Morgan Lerette in Iraq

Same environment.
Different structure.

When we started the conversation, I told him I want to discuss how power is outsourced at scale and how does it look like, from the inside.

His first words were:

"Yes, I call it outsourcing morality."

This conversation is not about one war, or one company. It is about a structural shift in how power operates.

In what follows, we will break down:


The expansion of private contractors in Iraq or how the shift became structural.

After 2003, the United States faced a growing gap between military capacity and mission requirements.

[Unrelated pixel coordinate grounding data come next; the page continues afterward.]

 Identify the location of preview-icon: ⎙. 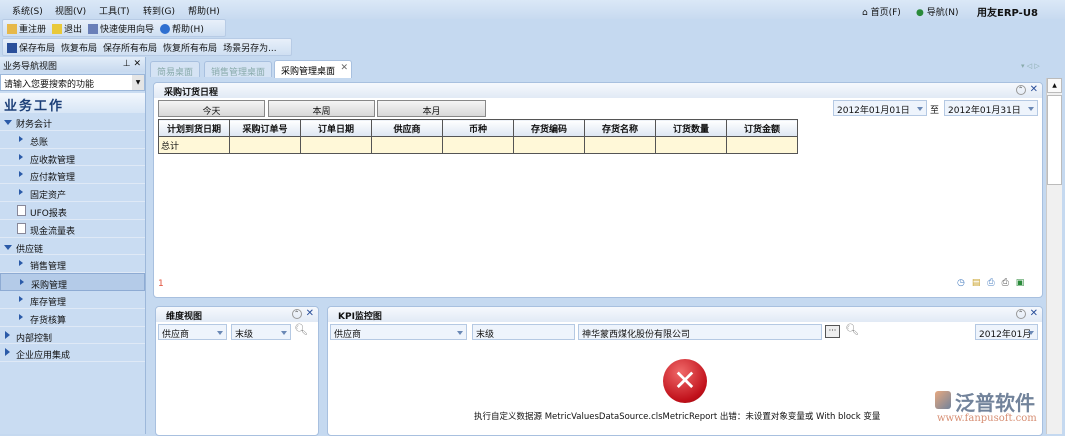
(990, 283).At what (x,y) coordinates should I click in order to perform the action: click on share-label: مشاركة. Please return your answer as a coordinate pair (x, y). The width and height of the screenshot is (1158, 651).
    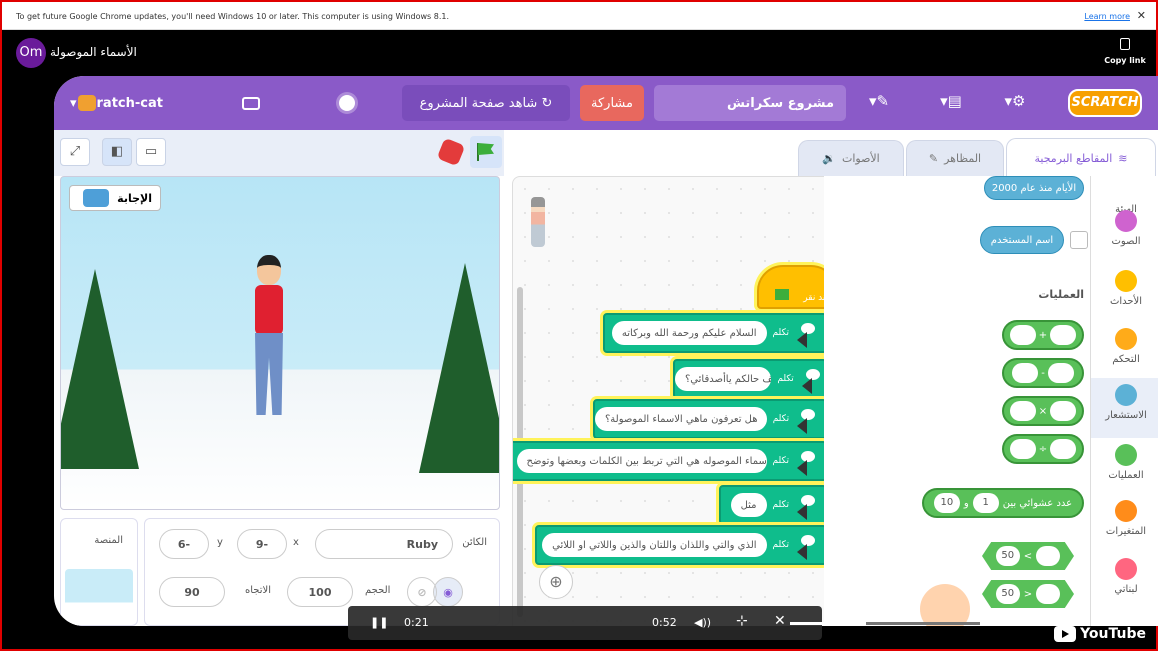
    Looking at the image, I should click on (612, 103).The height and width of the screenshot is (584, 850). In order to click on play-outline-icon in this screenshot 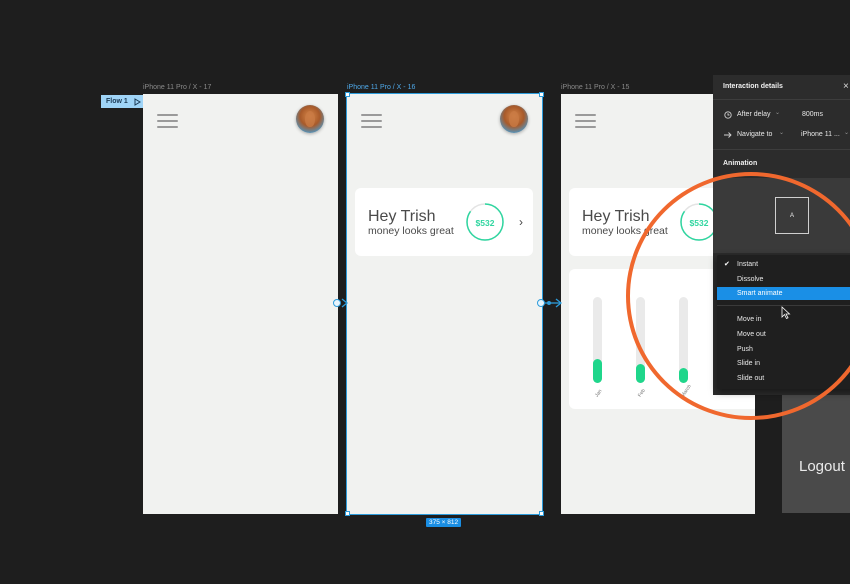, I will do `click(138, 102)`.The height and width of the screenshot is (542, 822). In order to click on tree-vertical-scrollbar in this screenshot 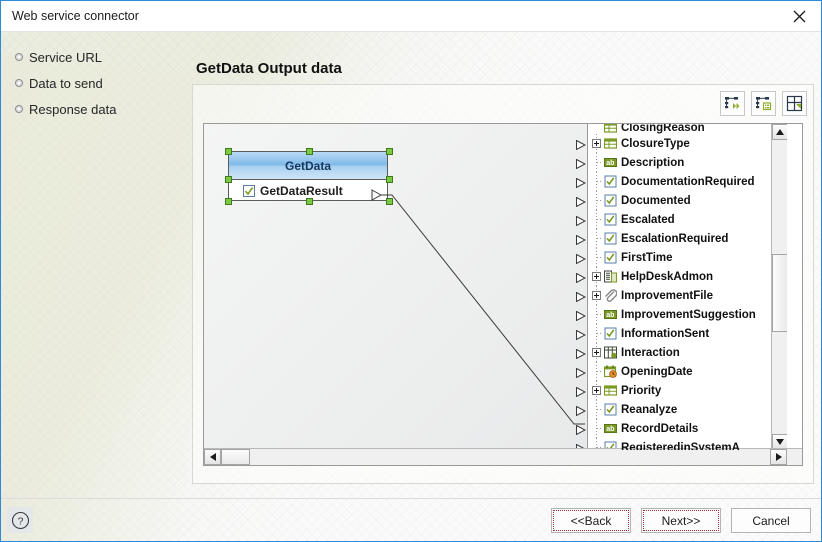, I will do `click(779, 287)`.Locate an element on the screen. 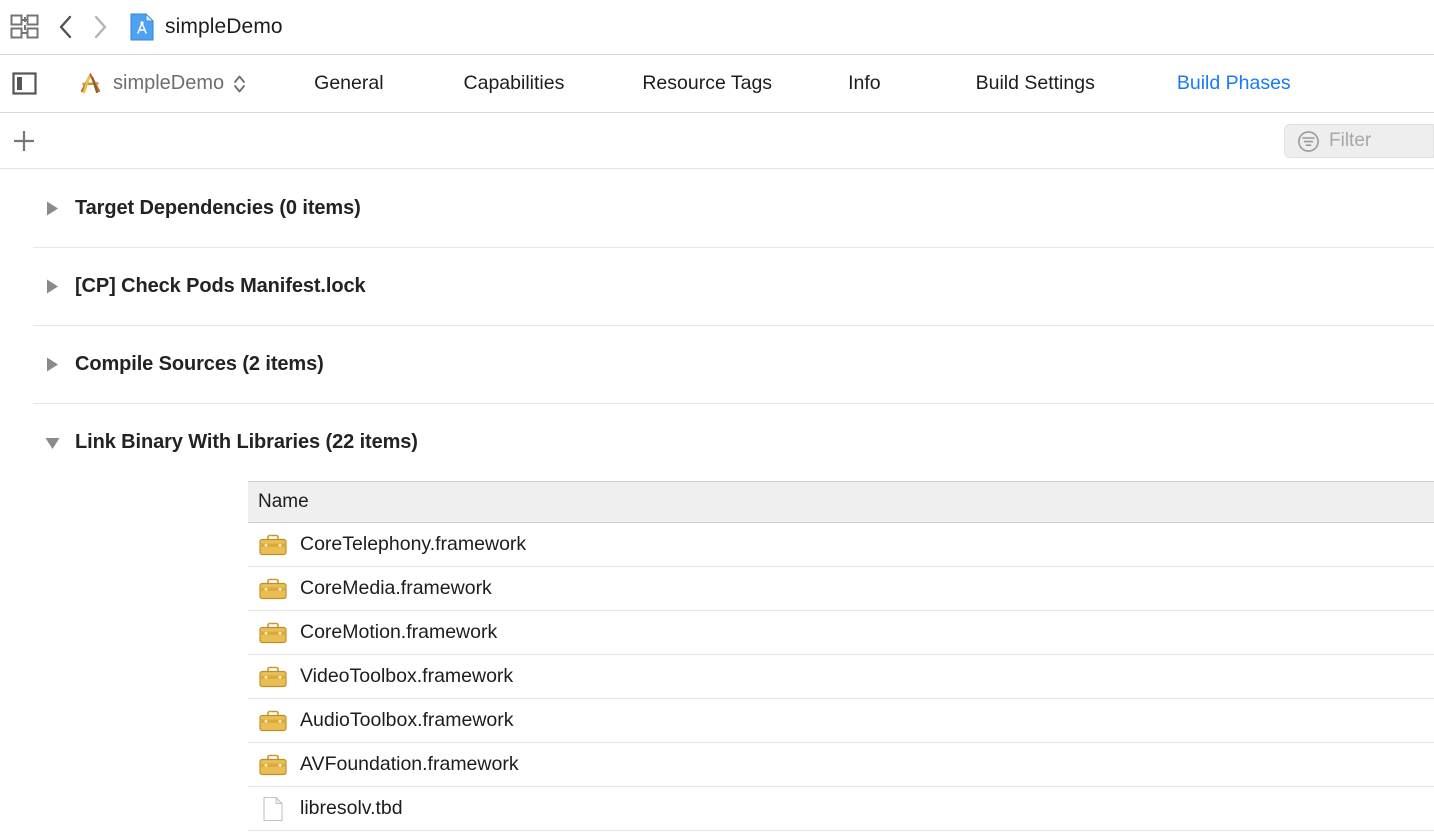 The height and width of the screenshot is (834, 1434). target-selector: simpleDemo is located at coordinates (162, 84).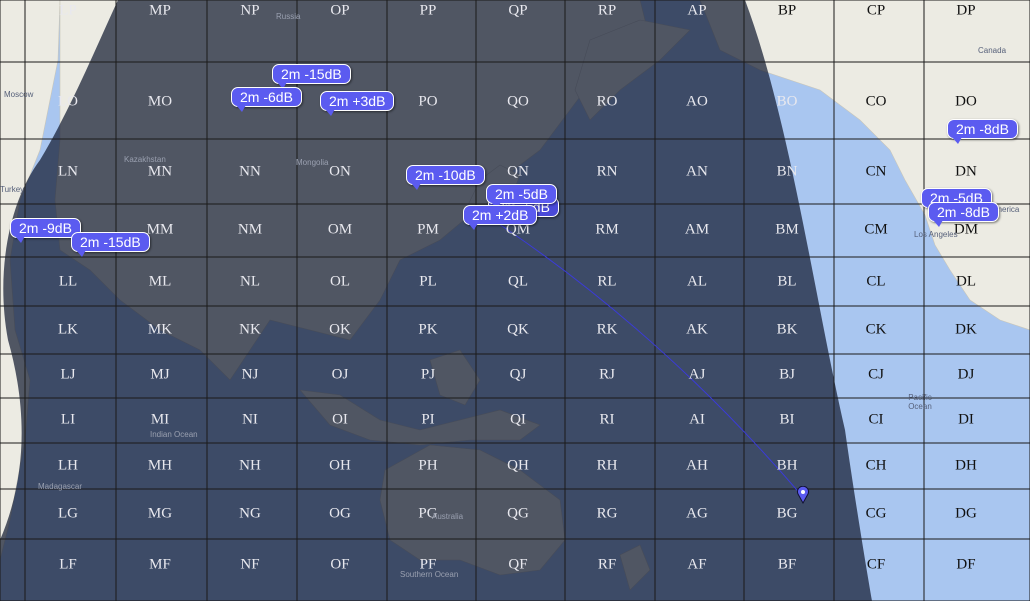  Describe the element at coordinates (518, 281) in the screenshot. I see `grid-square-label: QL` at that location.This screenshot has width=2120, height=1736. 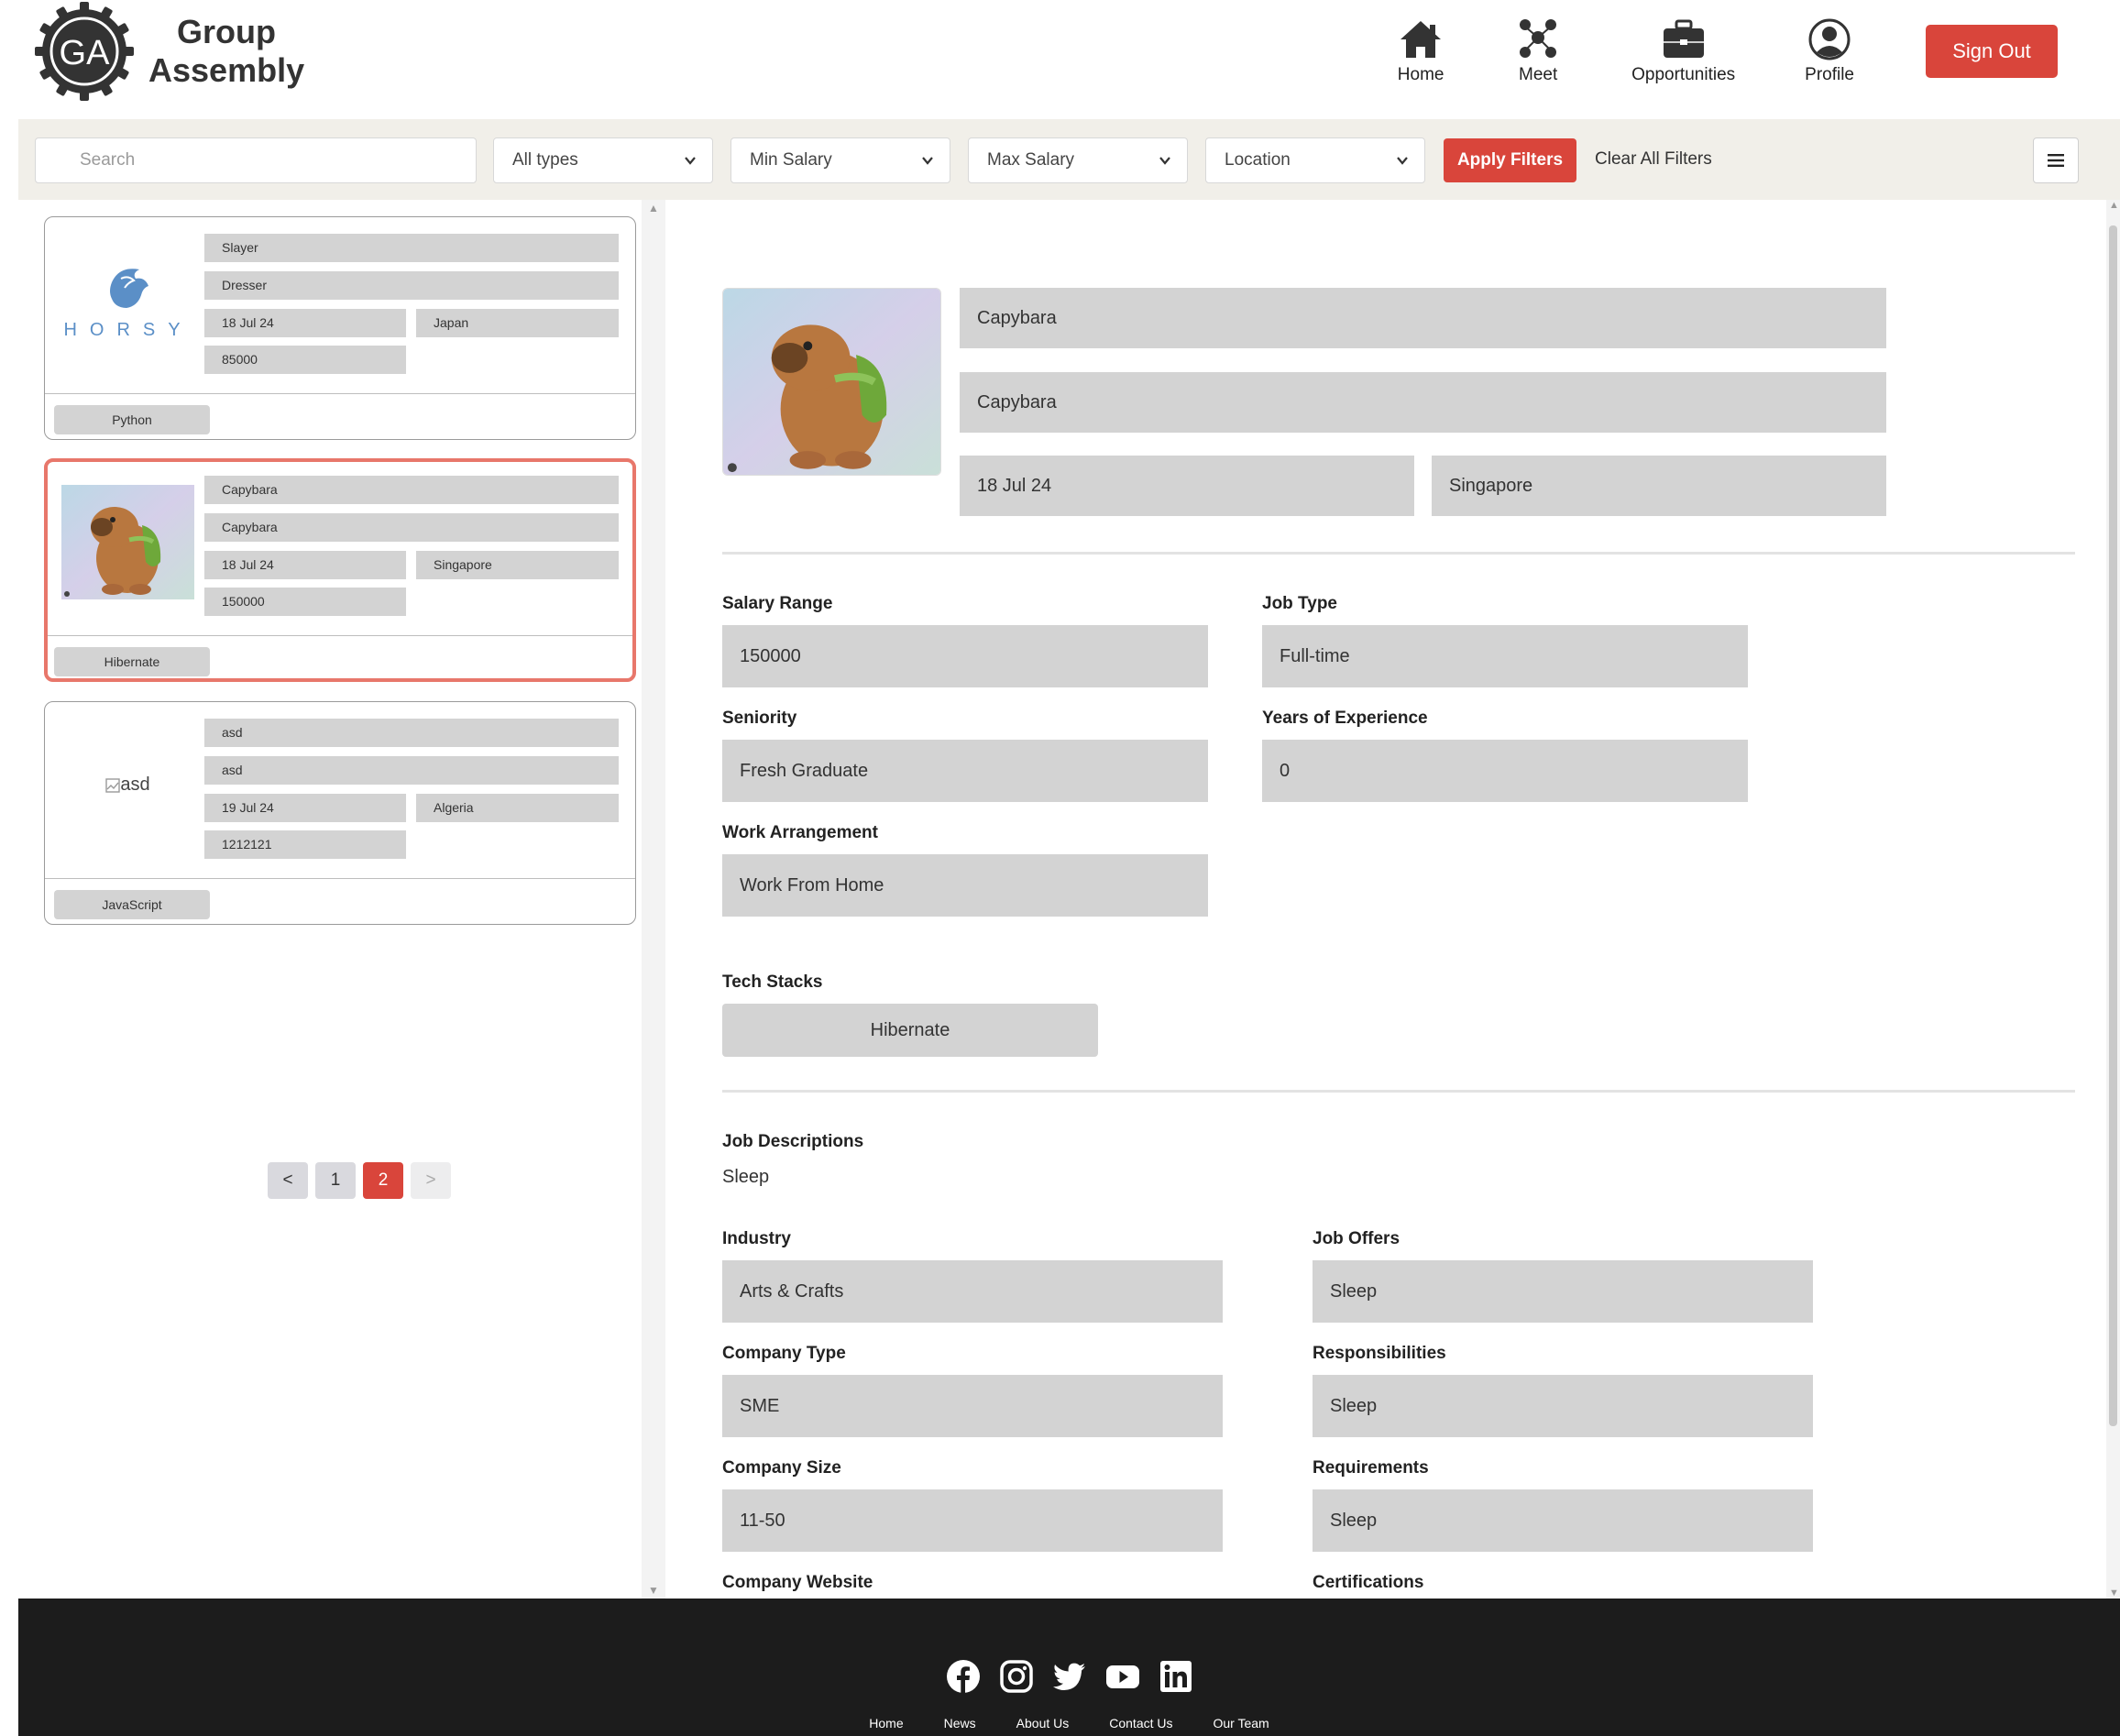 What do you see at coordinates (965, 886) in the screenshot?
I see `work-arrangement-value: Work From Home` at bounding box center [965, 886].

Stabilization, reconstruction, convoy security, diplomatic protection - these functions required manpower, speed, and flexibility that traditional military structures struggled to provide at scale.

The solution was contractual. Private companies were integrated directly into operations. At the core.

Morgan Lerette saw that shift from the inside. What had started as a military occupation was progressively reframed as a diplomatic mission:

"In theory, you had the State Department at the very top, then you had the Department of Defense, and then you had all of us knuckle draggers underneath it. When they turned over to the diplomatic mission, they said, we don't have anybody that can protect these diplomats."

That need expanded fast.

"It went from 12 people… 20, maybe 25 to 500 overnight. We need 500 people. Let's go."

Private contractors were filling a structural gap in the exercise of sovereign power.

"The State Department needed people to protect diplomats, and they hired us to do it."

By the end of the 2000s, this shift had reached a measurable threshold.

In Afghanistan, by March 2013, there were approximately 108,000 Department of Defense contractors, representing 62% of the total U.S. presence in the theater.

Congressional Research Service, Report R43074
Yes, you're reading this right: more contractors than soldiers.